● **DIRECTIONS FOR THIS TASK**: Copy each line of the rows below that contains the word "street".

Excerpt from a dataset
= = = = =

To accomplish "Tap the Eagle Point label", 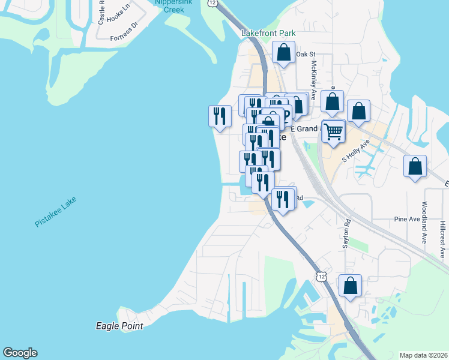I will [x=119, y=326].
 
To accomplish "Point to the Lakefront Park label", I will [x=265, y=34].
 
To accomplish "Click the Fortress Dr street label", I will [x=124, y=38].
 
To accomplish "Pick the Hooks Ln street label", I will [x=118, y=16].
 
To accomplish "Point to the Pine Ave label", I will [x=407, y=220].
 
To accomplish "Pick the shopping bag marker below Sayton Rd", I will [x=350, y=286].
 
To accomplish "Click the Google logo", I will [x=20, y=353].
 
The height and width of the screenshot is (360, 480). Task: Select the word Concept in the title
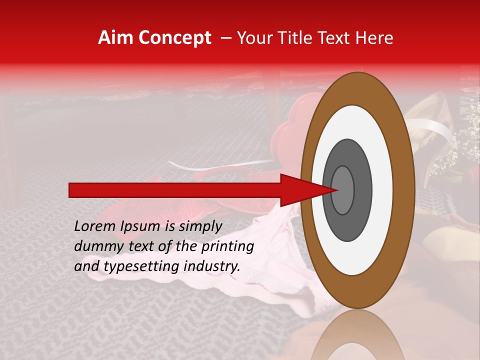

= = = = =

● **OUTPUT OF THE EXERCISE**:
To accomplish "Click the Fortress Dr street label", I will [x=124, y=38].
To accomplish "Pick the Hooks Ln street label", I will [x=118, y=16].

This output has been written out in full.